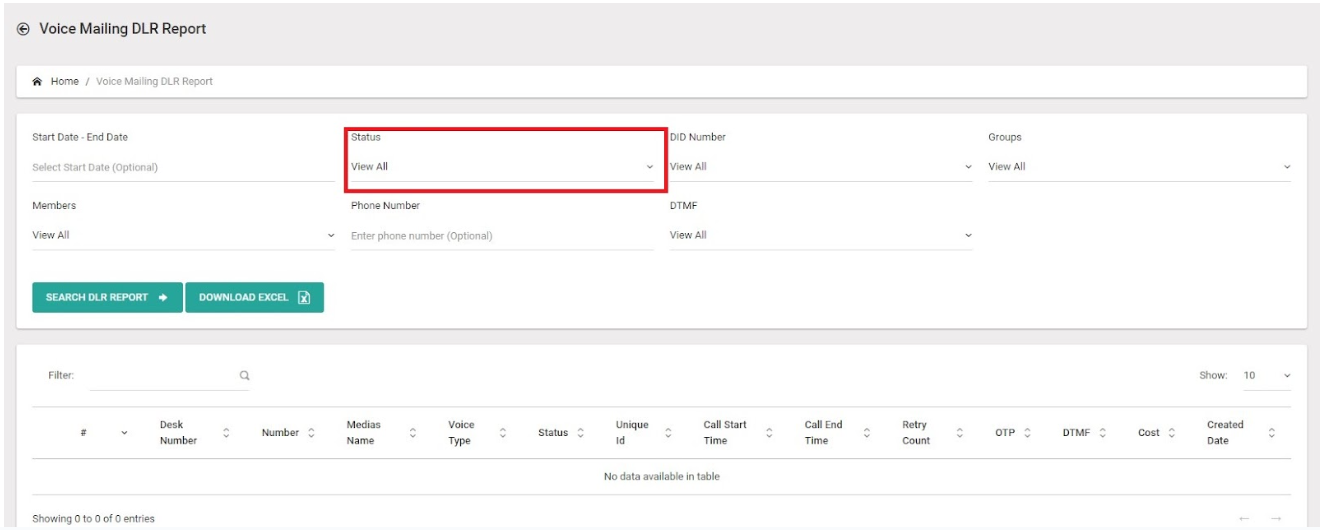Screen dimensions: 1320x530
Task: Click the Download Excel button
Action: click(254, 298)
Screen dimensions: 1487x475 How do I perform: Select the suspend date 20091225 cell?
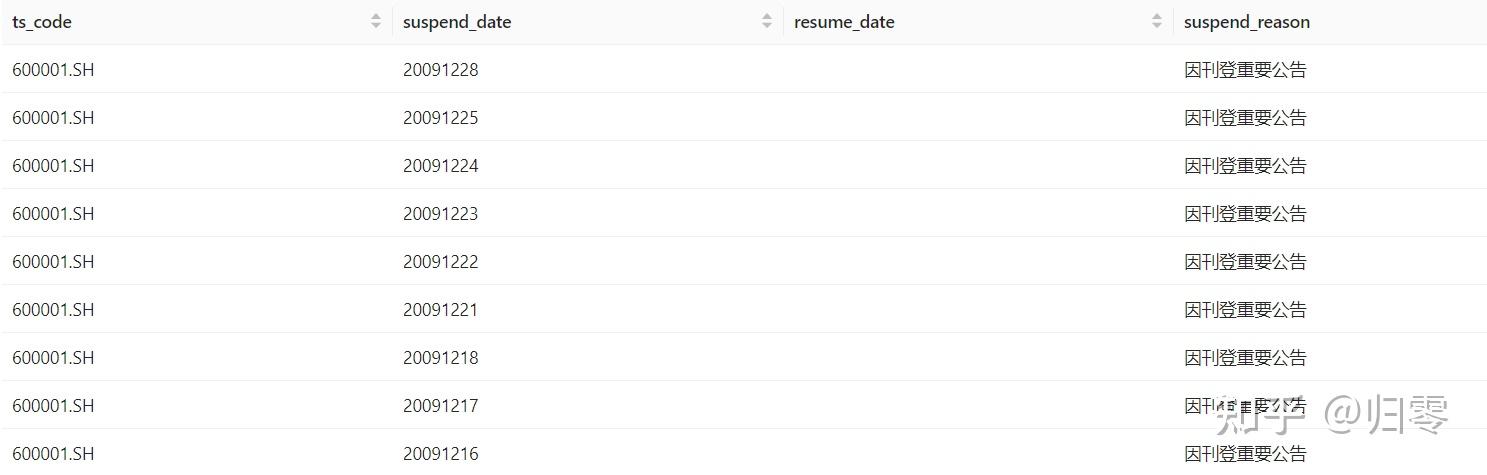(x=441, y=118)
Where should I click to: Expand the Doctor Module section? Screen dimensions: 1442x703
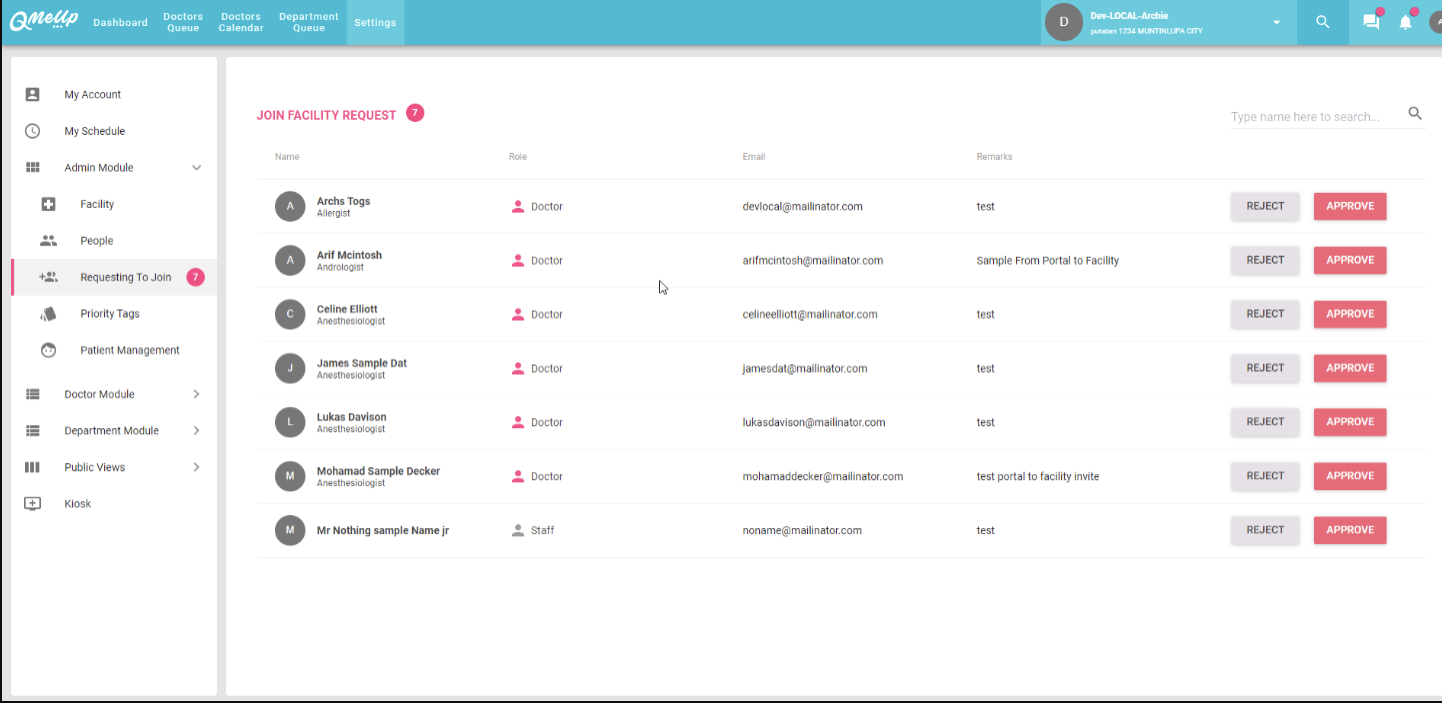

•••

▶ TASK
Transcribe exactly the lines that go from the one holding "Screen dimensions: 1487x475" through the last line of the entries, both included, and nothing besides them. Do not include any pictures.

▶ TASK RESULT
Screen dimensions: 1487x475 How do I perform: Select the suspend date 20091225 cell?
(x=441, y=118)
Where should I click to: Expand the Doctor Module section? Screen dimensions: 1442x703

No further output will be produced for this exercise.